• [PASSAGE TO READ]
A method and apparatus for performing anchor carrier reselection measurements and ranking in LTE-A are disclosed. The measurements are first determined by whether a non-serving anchor carrier has a higher reselection priority than a serving anchor carrier. Other non-serving anchor carrier measurements are started by checking the serving anchor measured results against non-serving anchor carrier measurement thresholds, including the parameter S-IntraCellSearch for measuring and ranking the intra-cell anchor carriers ahead of other non-serving anchor carriers.

BRIEF DESCRIPTION OF THE DRAWINGS

A more detailed understanding may be had from the following description, given by way of example in conjunction with the accompanying drawings wherein:

FIG. 1 shows an example of the OFDMA carrier used in LTE;

FIG. 2 shows an example of multiple component carriers from an eNB in LTE-A;

FIG. 3 shows an LTE wireless communication system/access network;

FIG. 4 is an example block diagram of the LTE wireless communication system shown in FIG. 3;

FIG. 5 is a flowchart of a method applying anchor carrier reselection measurement rules; and

FIGS. 6A-6B are a flowchart of an alternate method applying anchor carrier reselection measurement rules.

DETAILED DESCRIPTION

When referred to hereafter, the term “wireless transmit/receive unit (WTRU)” includes, but is not limited to, a user equipment (UE), a mobile station, a fixed or mobile subscriber unit, a pager, a cellular telephone, a personal digital assistant (PDA), a computer, or any other type of user device capable of operating in a wireless environment. When referred to hereafter, the term “base station” includes, but is not limited to, a Node B, an eNodeB, a site controller, an access point (AP), or any other type of interfacing device capable of operating in a wireless environment.

• [COLLECTED MATERIAL]
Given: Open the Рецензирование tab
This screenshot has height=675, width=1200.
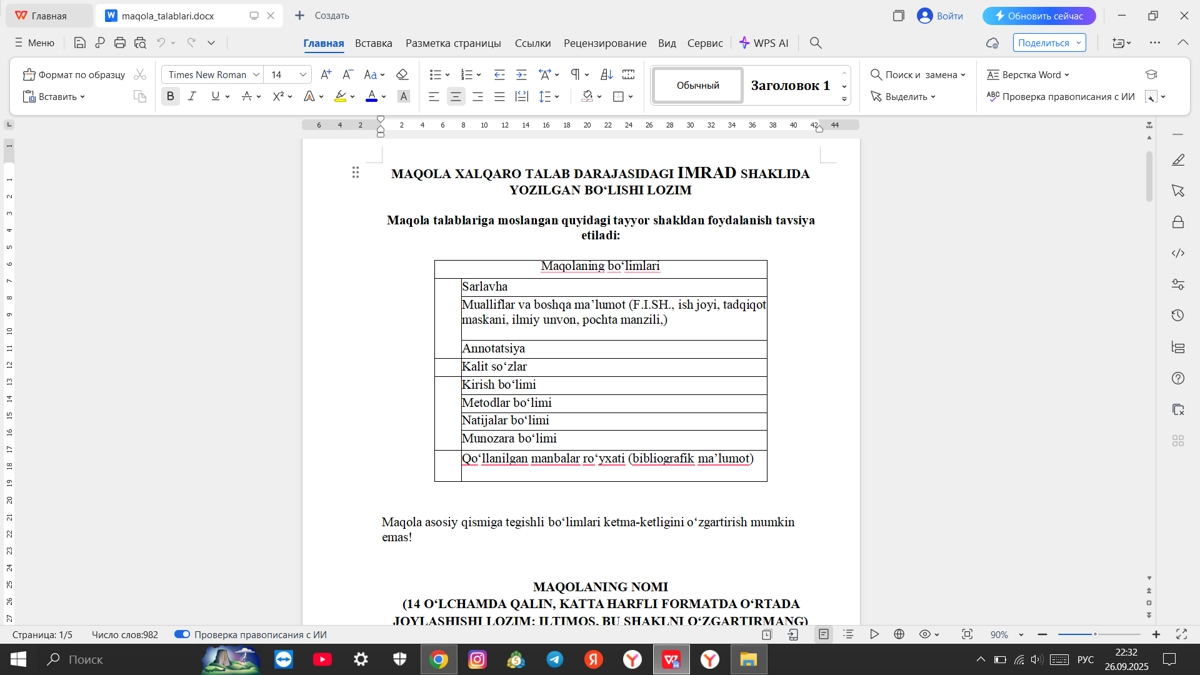Looking at the screenshot, I should coord(604,43).
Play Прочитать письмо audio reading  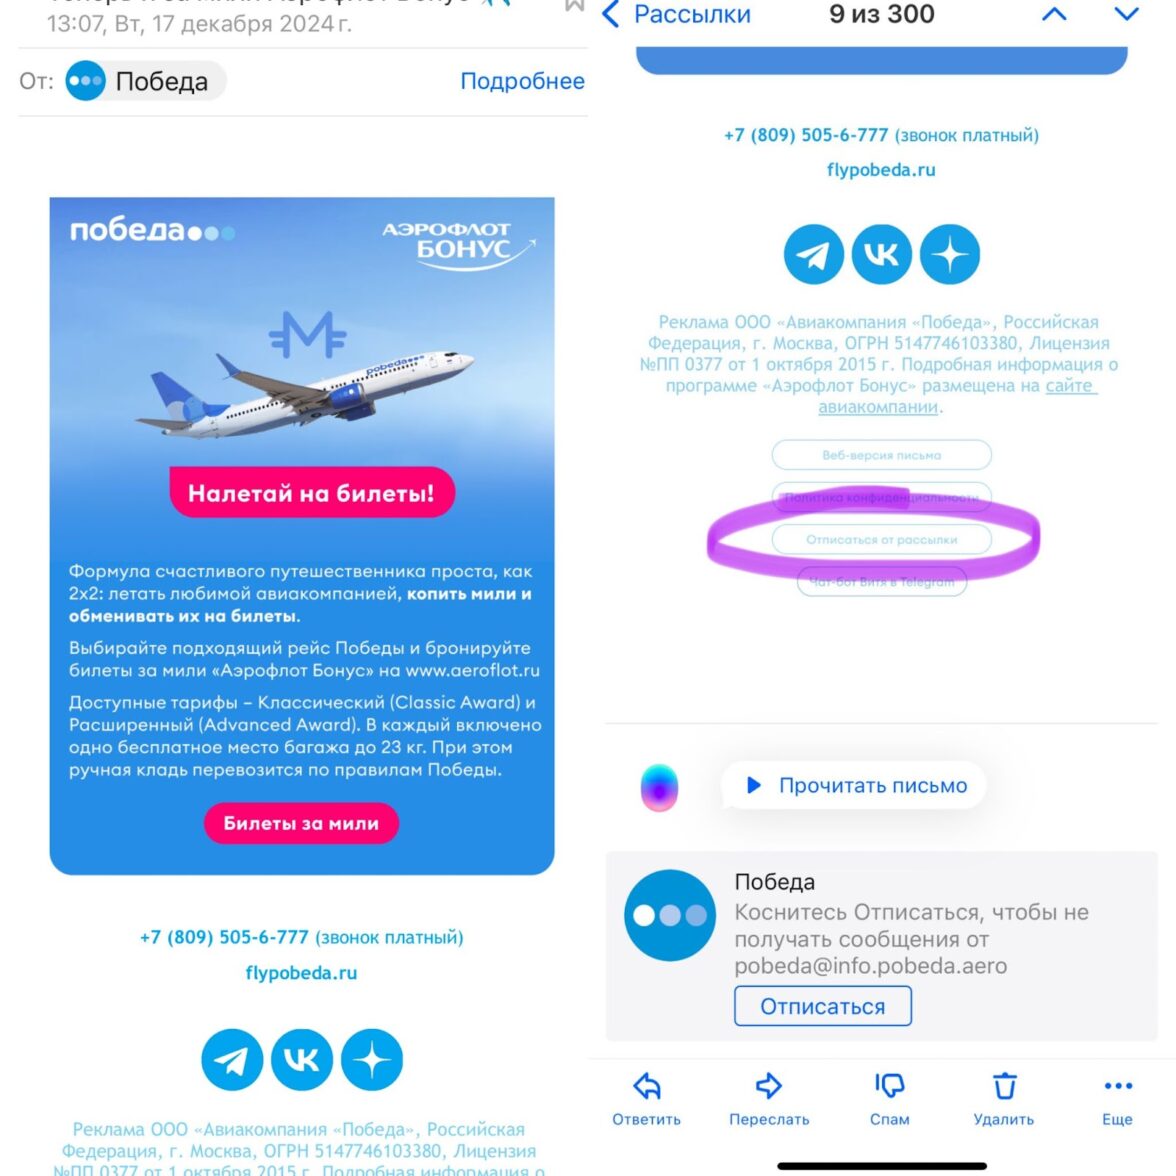coord(855,785)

• [DO THIS]
Write the next part of the passage about anchor carrier reselection in LTE-A, starting right after its last sentence.

• [RESULT OF THIS TASK]
FIG. 3 shows a Long Term Evolution (LTE) wireless communication system/access network 300 that includes an Evolved-Universal Terrestrial Radio Access Network (E-UTRAN) 305. The E-UTRAN 305 includes several evolved Node Bs, (eNBs) 320. The WTRU 310 is in communication with an eNB 320. The eNBs 320 interface with each other using an X2 interface. Each of the eNBs 320 interface with a Mobility Management Entity (MME)/Serving GateWay (S-GW) 330 through an S1 interface. Although a single WTRU 310 and three eNBs 320 are shown in FIG. 3, it should be apparent that any combination of wireless and wired devices may be included in the wireless communication system access network 300.
FIG. 4 is an example block diagram of an LTE wireless communication system 400 including the WTRU 310, the eNB 320, and the MME/S-GW 330. As shown in FIG. 4, the WTRU 310 and the eNB 320 are configured to perform a method of anchor carrier reselection and cell reselection.
In addition to the components that may be found in a typical WTRU, the WTRU 310 includes a processor 410 with an optional linked memory 412, at least one transceiver 414, an optional battery 416, and an antenna 418. The processor 410 is configured to perform a method of anchor carrier reselection or an LTE-A cell reselection. The transceiver 414 is in communication with the processor 410 and the antenna 418 to facilitate the transmission and reception of wireless communications. In case a battery 416 is used in the WTRU 310, it powers the transceiver 414 and the processor 410.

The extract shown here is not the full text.